Are there CNCC-derived subpopulations in the adult face cartilage with similar broad plasticity properties that could be used as progenitor source in regenerative medicine? We have shown that Hox-negative adult human CNCC-derived Nasal Chondrocytes (NCs) have cartilage regenerative capacity and plasticity to adapt to heterotopic sites larger than other cell sources, and demonstrated their potential clinical use for articular cartilage repair.
However, lack of understanding of the involved molecular mechanisms limits the broader utilization of adult NCs for the regeneration of other cartilage types, e.g. the intervertebral disc (IVD). This proposal will establish fundamental understanding of the biological processes responsible for the plasticity of adult human NCs and offer a paradigm example of scientific and clinical synergies bridging developmental (epi)genetics and regenerative medicine.

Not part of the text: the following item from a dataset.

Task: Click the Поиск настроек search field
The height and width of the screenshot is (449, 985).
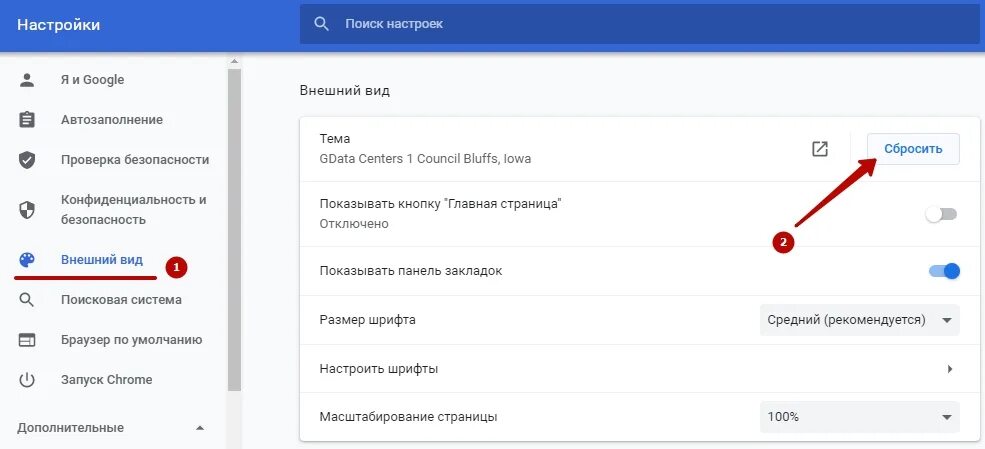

• Establish whether Hox-negative adult NCs and embryonic CNCCs share similar transcriptomes, epigenomes and 3D chromatin architectures using single cell RNA-seq, ChIP-seq and capture HiC-seq assays.
• Assess whether NCs can epigenetically and transcriptionally adapt to the Hox-positive IVD environment, using co-culture and bioreactor-based organ culture models, and investigate the underlying molecular mechanisms.
• Verify the capacity of adult NCs to repair degenerated IVD cartilage.
• Use human autologous NCs for repair of IVD degeneration in a phase I clinical trial.